Exercise directions: Reproduce word for word, from the entries below, the line with "OŚWIADCZENIA MAJĄTKOWE (111, 269)", the line with "Don't show this again (864, 1270)", and every line between them, and nothing more.

Recorded data:
===============
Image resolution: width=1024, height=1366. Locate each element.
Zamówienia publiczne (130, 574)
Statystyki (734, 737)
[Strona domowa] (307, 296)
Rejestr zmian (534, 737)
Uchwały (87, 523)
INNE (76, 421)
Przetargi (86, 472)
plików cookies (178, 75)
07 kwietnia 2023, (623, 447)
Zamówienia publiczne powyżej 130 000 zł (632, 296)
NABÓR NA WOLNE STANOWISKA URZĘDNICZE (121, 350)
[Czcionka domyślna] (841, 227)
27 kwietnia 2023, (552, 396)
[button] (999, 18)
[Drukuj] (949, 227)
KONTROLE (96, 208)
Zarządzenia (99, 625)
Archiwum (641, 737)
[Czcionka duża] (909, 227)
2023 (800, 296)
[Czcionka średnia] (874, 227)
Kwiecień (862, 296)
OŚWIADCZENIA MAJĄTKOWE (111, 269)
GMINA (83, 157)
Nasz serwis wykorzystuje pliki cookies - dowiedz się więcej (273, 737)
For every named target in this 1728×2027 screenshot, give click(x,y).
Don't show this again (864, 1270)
===============
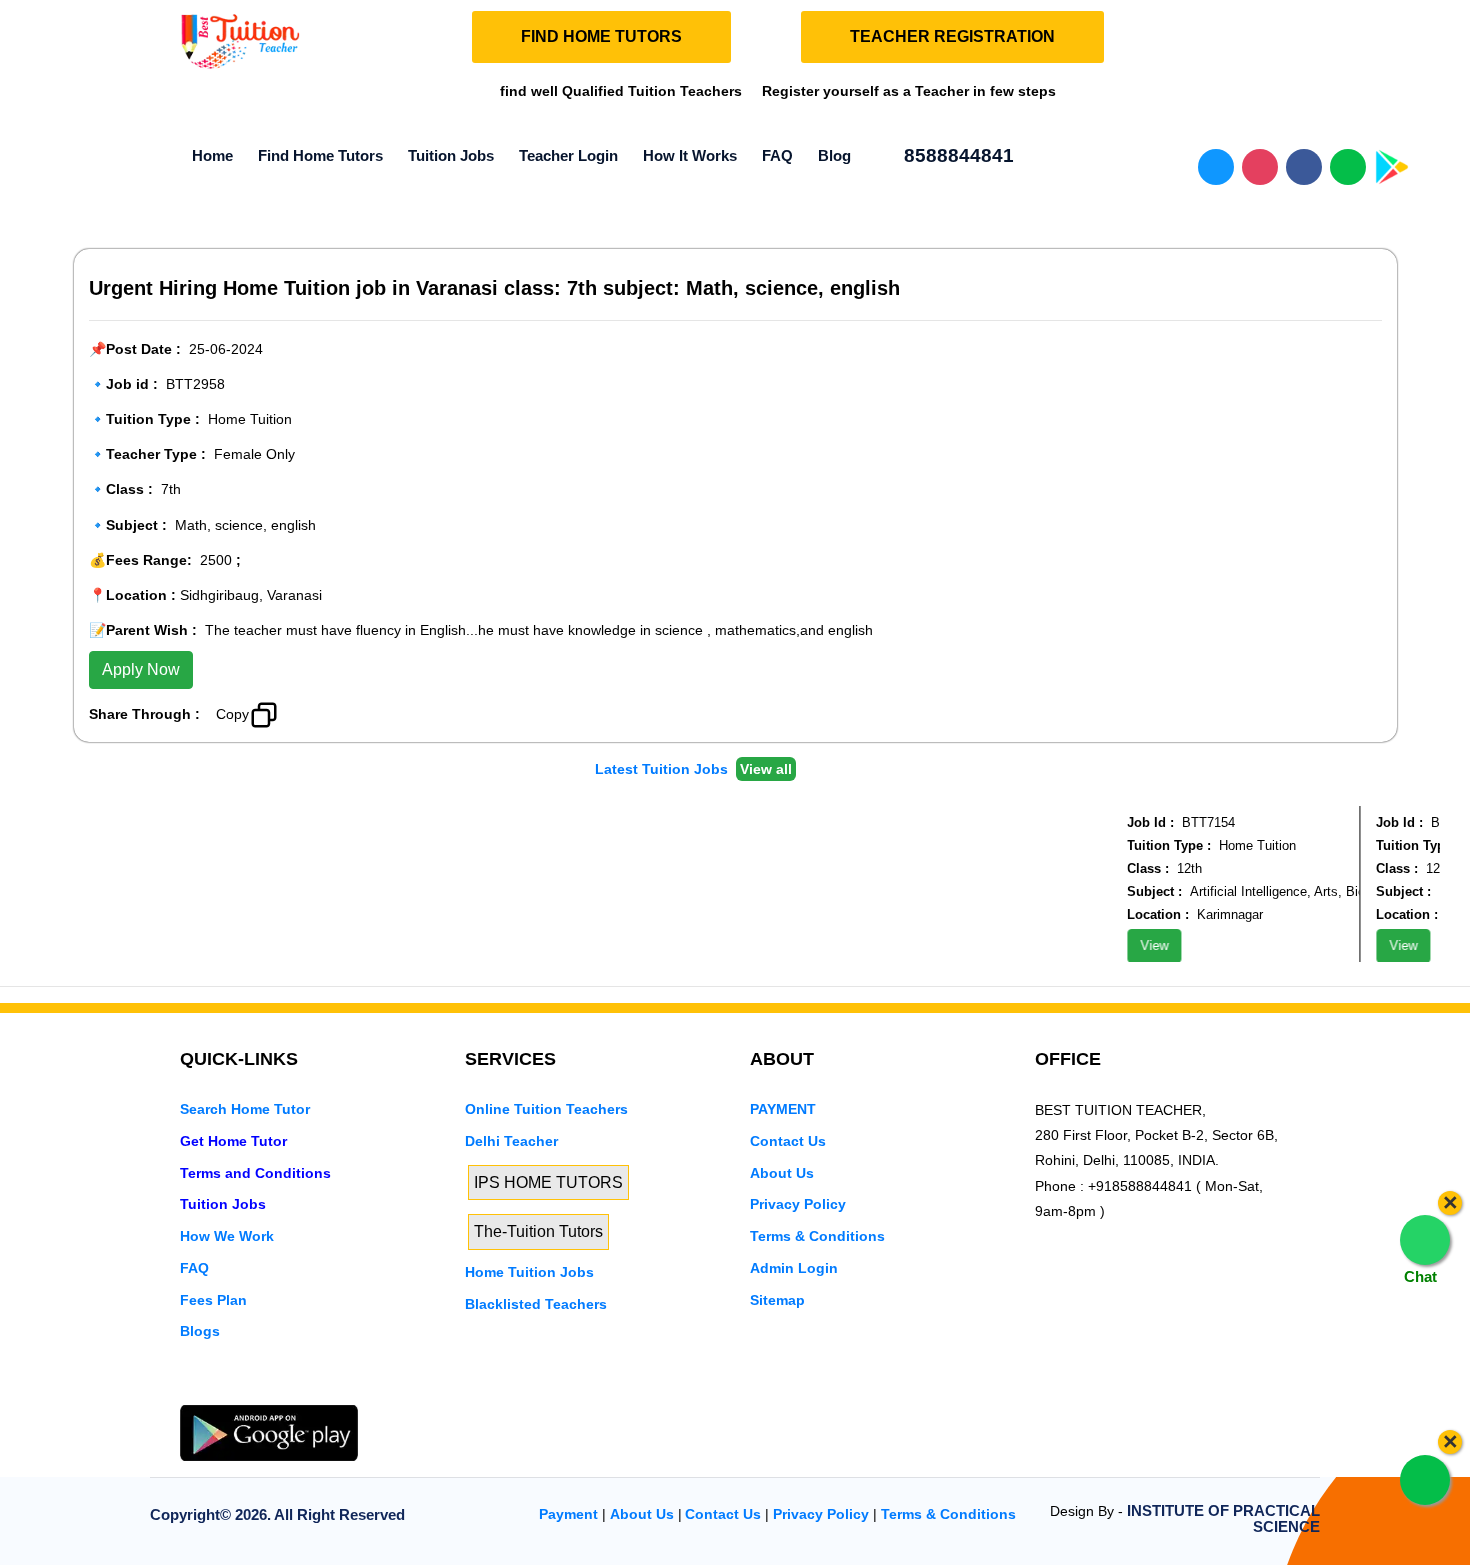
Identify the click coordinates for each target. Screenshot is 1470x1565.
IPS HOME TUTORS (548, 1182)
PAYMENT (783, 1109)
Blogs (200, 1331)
===============
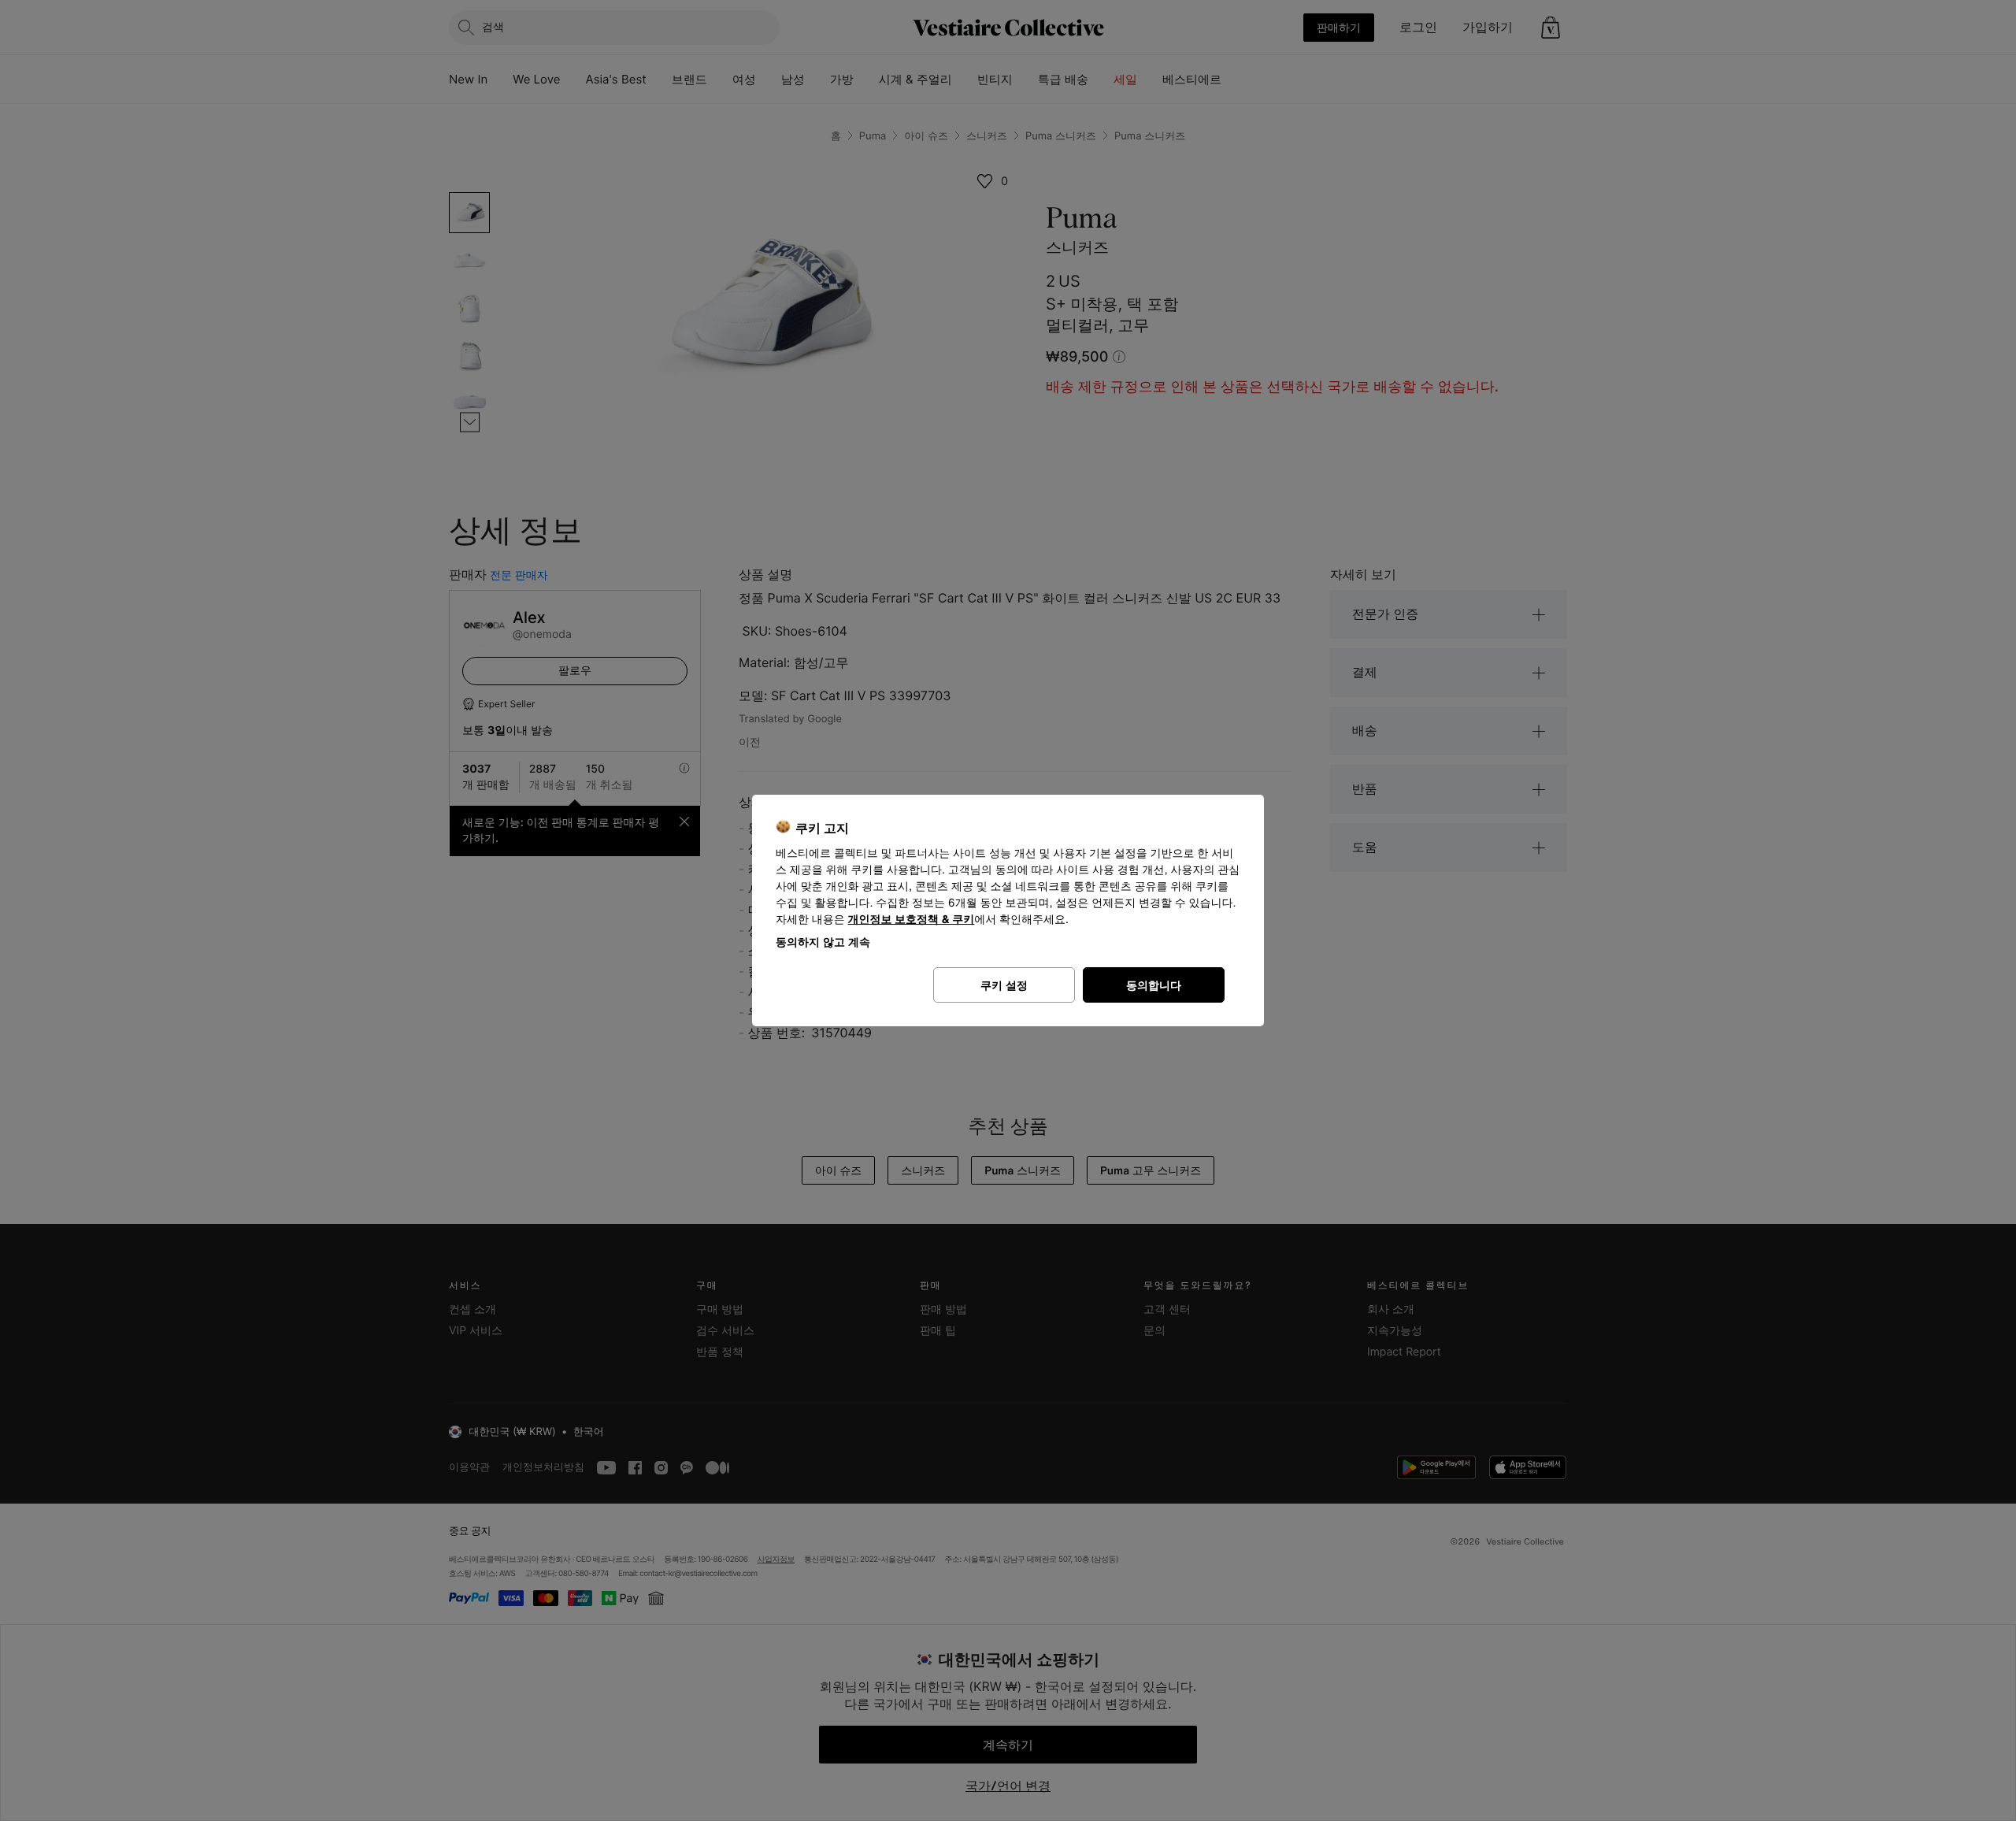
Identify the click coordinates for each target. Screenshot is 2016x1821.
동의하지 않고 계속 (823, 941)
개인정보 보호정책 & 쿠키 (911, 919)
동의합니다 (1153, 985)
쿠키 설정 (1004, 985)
===============
Answer area:
OŚWIADCZENIA MAJĄTKOWE (111, 269)
GMINA (83, 157)
Nasz serwis wykorzystuje pliki cookies - dowiedz się więcej (273, 737)
For every named target in this 1728×2027 screenshot, give click(x,y).
Don't show this again (864, 1270)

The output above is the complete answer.